Potential GMod Hack (Outside of Client) Theory Debunk? - General Discussion

Hello! My friend says GMod should be quarantined in a VM since it's a dangerous game, they had a chat with somebody that convinced them and they sent me the chat. If it were as simple as it was explained, wouldn't we have already seen the malicious result of this? I don't think this to be true but I'd rather ask people who understand this far better. [12:54 AM] gigglypuff: there's a function valve includes in the console for saving the game [12:54 AM] gigglypuff: save [12:55 AM] gigglypuff: using it will automatically save the game state and write it to the saves/ directory in the game [12:55 AM] gigglypuff: as like autosave01.sav [12:55 AM] gigglypuff: however, you can actually specify a save name [12:55 AM] gigglypuff: save garrysmod.bat [12:55 AM] gigglypuff: save garrysmod.dll [12:55 AM] gigglypuff: it will not validate the extension [12:56 AM] zoeybean ( dark roast ): oh [12:56 AM] gigglypuff: but i know what you're thinking [12:56 AM] gigglypuff: "why is having random save data written to disk helpful?" [12:56 AM] gigglypuff: garry's mod clientside lua has a library called saverestore [12:56 AM] gigglypuff: or something like that [12:56 AM] gigglypuff: you can specify exactly what information gets stored into those save files [12:57 AM] zoeybean ( dark roast ): what the fuck why [12:57 AM] gigglypuff: the default behavior is to save the location of all entities in the game [12:57 AM] gigglypuff: but, instead, you can easily supply lua code to override that behavior, and instead say [12:57 AM] gigglypuff: "download this file from a remote server and save those bytes instead" [12:57 AM] gigglypuff: then force the player to invoke save win32.dll [12:57 AM] gigglypuff: suddenly you have executable code which exists on the disk [12:58 AM] gigglypuff: lua also has a nifty feature [12:58 AM] gigglypuff: require(), which allows you to pass files that exist on the disk and provide extensions to lua [12:59 AM] gigglypuff: any file, that strictly exists on disk, and is a valid dynamic link library, will be loaded as a binary C++ module into the game's code [12:59 AM] gigglypuff: which means that by doing the above steps, invoking save win32.dll to the player's console, then issuing them lua code to require("win32.dll")

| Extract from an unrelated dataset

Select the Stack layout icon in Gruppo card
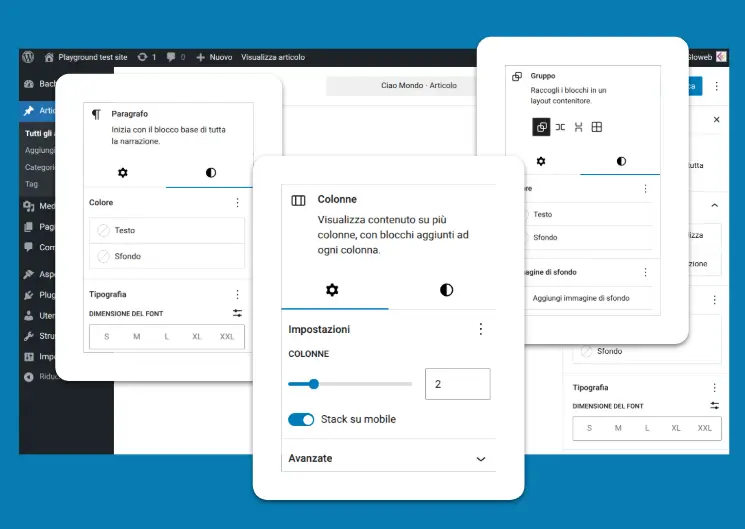point(578,127)
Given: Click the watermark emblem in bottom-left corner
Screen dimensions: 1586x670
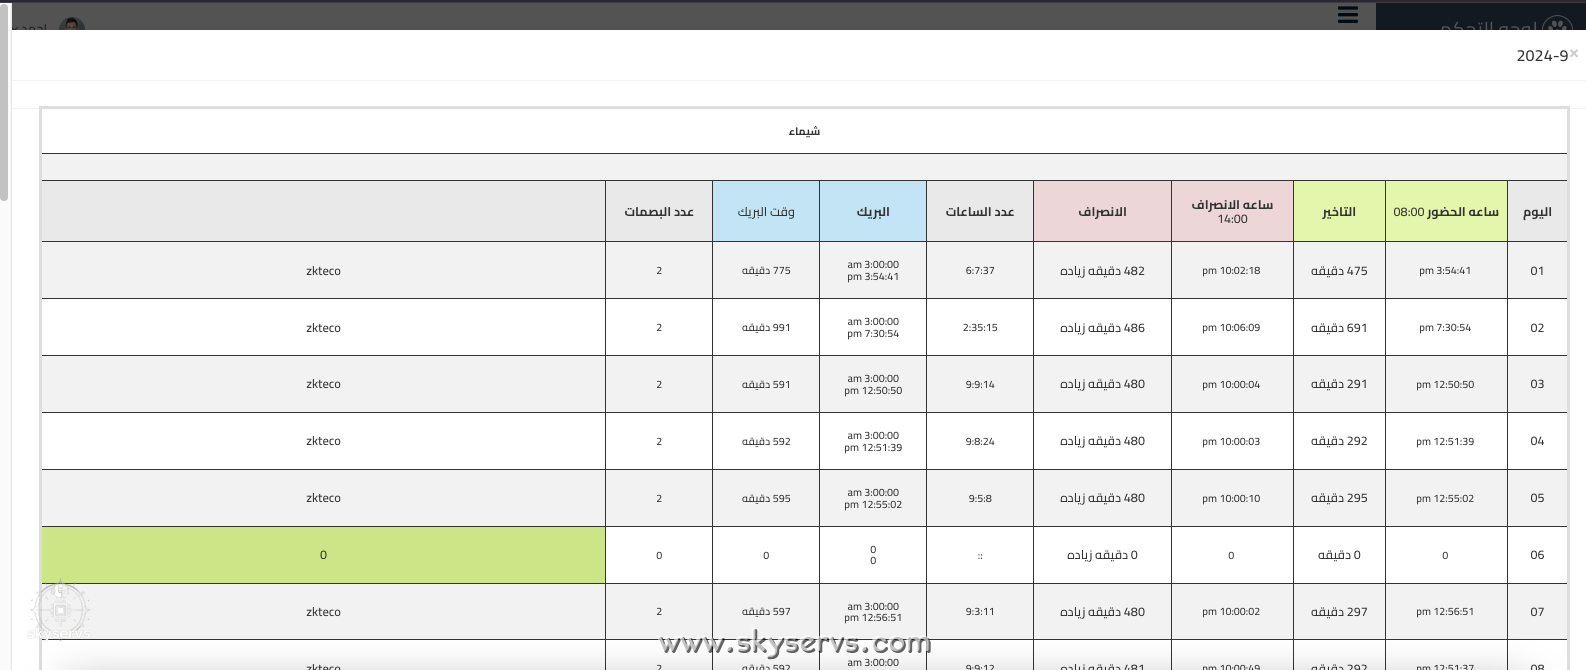Looking at the screenshot, I should point(60,609).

you do not have write access through lua outside of the garrysmod/data folder. you also cannot require binaries that are outside of the modules folder, and the saves will only be in the /saves folder. so the file structure and permissiology of the game renders this impossible. you're also writing what amounts to pretty much just a serialized table using saverestore, I don't see any way through lua to create a save file that is actually just executable code.

LUA virus's don't mean shit anymore. That stopped being a thing since Garry redid everything at least nearly decade ago

Thank you, I'll forward this to them.